I'm not up on Mexican naming habits and wouldn't want to extrapolate.

We did have Mexican neighbors when I was growing up, I did (still do) have a close Chicano friend, and was raised in San Diego. So, on food, our neighbors made tamales for Christmas and gave some as gifts to us (we gave them shortbread). Other standard Mexican fare (enchiladas, tortillas, etc) would be good too. Desserts are less sweet than typical American desserts tend to be. Mexican wedding cakes (typically made for engagement parties) are actually eggless cookies, made from ground nuts and covered with confectioners sugar. They're very rich. Other desserts are sopapillas (I think I spelled that right), which are a puffy, fried bread filled with honey. We used to go into Tijuana and pick up the most chewy, wonderful dinner rolls imaginable.

Hope that helps. Real Chicanas/Chicanos may be by with better and more thorough info.

Blessings,

Siri Kirpal

Debbie V
06-24-2014, 02:33 AM
I suggest googling mexican chefs and looking for blogs. These often give a good sense of traditions.

Name options will depend on how egalitarian they are and on what they want for the children. Some couples prefer to keep things more American while others want to ensure some heritage is passed. Also, how the names are used may evolve over time. The hyphenated name could be used at first, but because it is unwieldy, be dropped later. She might also not take his name at all for professional reasons.
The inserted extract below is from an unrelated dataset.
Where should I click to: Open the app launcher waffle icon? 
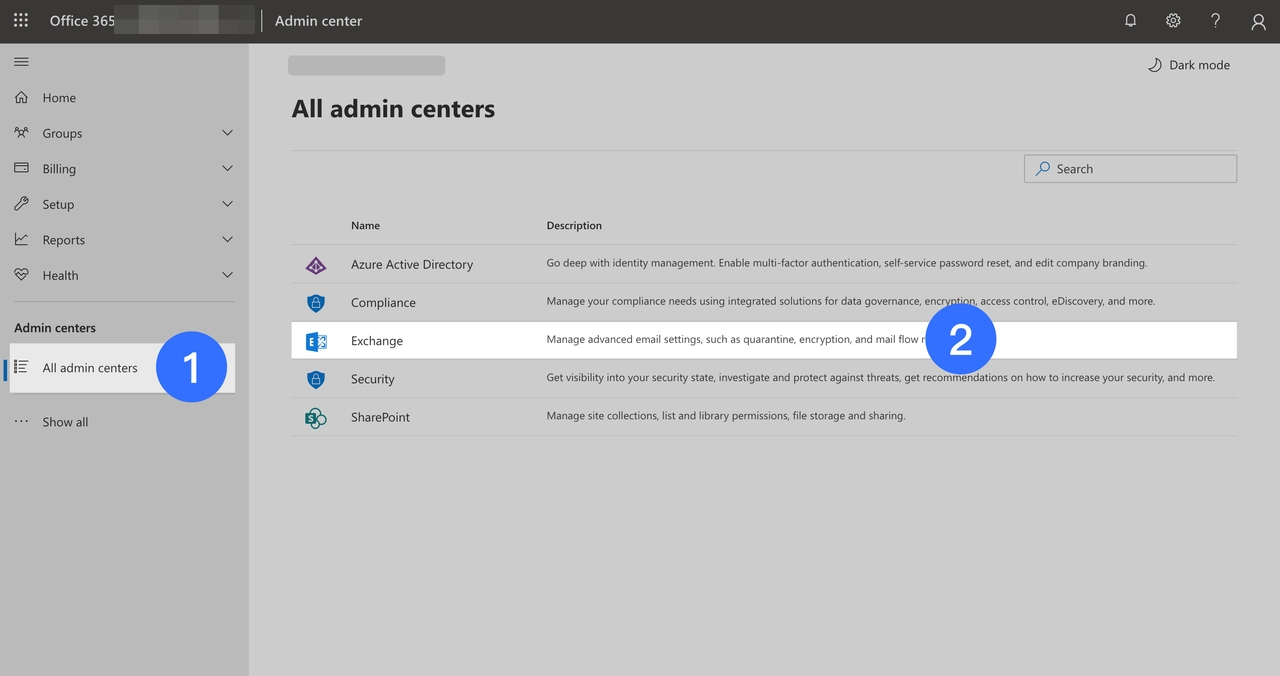coord(21,20)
Sorry I can't help more.

Telergic
06-24-2014, 06:43 AM
By coincidence I'm looking for similar information on current Chicano culture, not so much with respect to cuisine, but patterns and prevalence of the culture, in southern California, the other border states, and elsewhere in the country.

I think Chicanos have the same naming customs as Mexicans for the most part, with an admixture of the occasional Americanism. Mexican nickname patterns are distinctive, but easy enough to look up online with the obvious search terms. In southern California if not elsewhere, Chicanos employ some words and usages not otherwise found in Mexican Spanish -- you can look these up under the name Caló.
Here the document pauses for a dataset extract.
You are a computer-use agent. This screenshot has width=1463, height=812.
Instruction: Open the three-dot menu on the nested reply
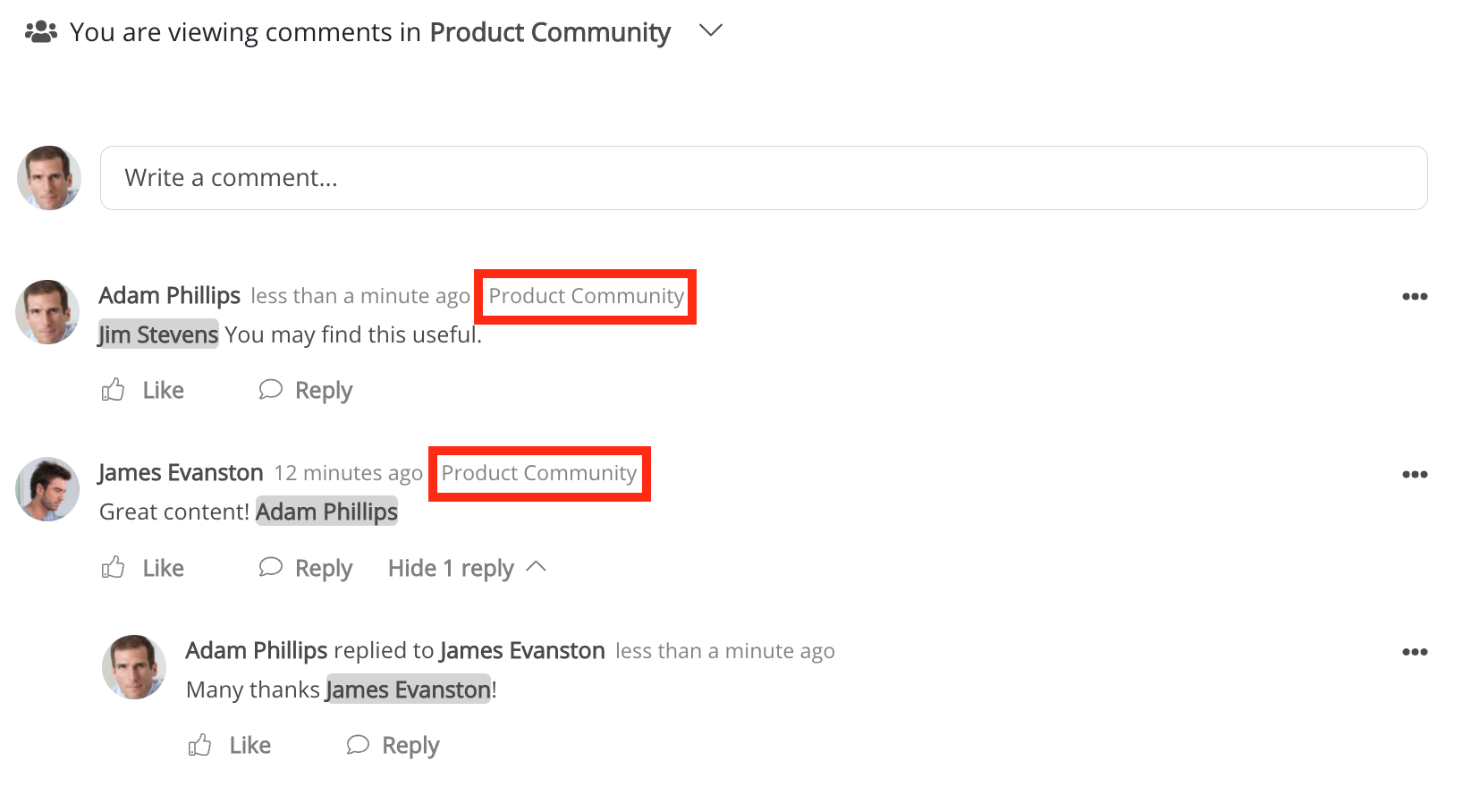[1416, 652]
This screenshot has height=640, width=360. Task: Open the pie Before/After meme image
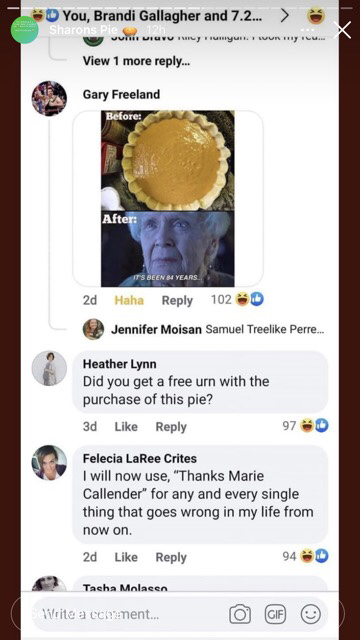pyautogui.click(x=168, y=198)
You may want to look up the history of the Chicano movement in the US, along with terms like Aztlán. It depends how politically aware the family was during the late 20th century how much this will show up in your characters' beliefs and attitudes.

I have the impression, possibly not quite right, that around the US many Americans of Mexican descent will now likely call themselves Latinos which is to say any Spanish speakers of North, Central, or South American but not Spanish origin, and only some will call themselves Chicanos. Many seem to be sensitive about the term "hispanic" because that includes Spaniards. Is that all true?

shakeysix
06-24-2014, 07:04 AM
I teach in a school that is 65% Hispanic. My Mexican American students eat Ranch dressing on tamales and tacos. It drives their more traditional parents crazy. Most prefer flour tortillas rather than the more traditional corn. The parents think corn tortillas are the only REAL tortillas but the kids won't eat them. Flour tortillas are comida tejana--Tex Mex. They drink Fanta instead of other sodas. My kid's parents are pretty strict about table manners. This spring one of my students told me about eating with a friend and his family. The friend and his brother were belching at the table. Cristiano said that his father would knock him out of his chair for doing that. He wondered why white kids got by with being disrespectful at the table. I explained that the boys he was talking about are being raised by grandparents and are fairly spoiled but he said his father doesn't want him to eat like a white kid. I told him my dad would have knocked any of us out of our shoes for belching at the table. It was true and I felt like I had to stand up for Gringo table manners. Another point of friction is the usted form of address. The kids should use it to grandparents, older aunts and uncles, even with parents in some families. It is hard to learn and not the way we talk in the USA, so the kids don't learn to use it and then a grandparent comes to visit, the kids have to address them formally, they don't and the parents are embarrassed. --s6

Siri Kirpal
06-24-2014, 10:11 PM
Sat Nam! (Literally "Truth Name"--a Sikh greeting)

Yes, Latino/Latina seems to be preferred to Chicano/Chicana these days.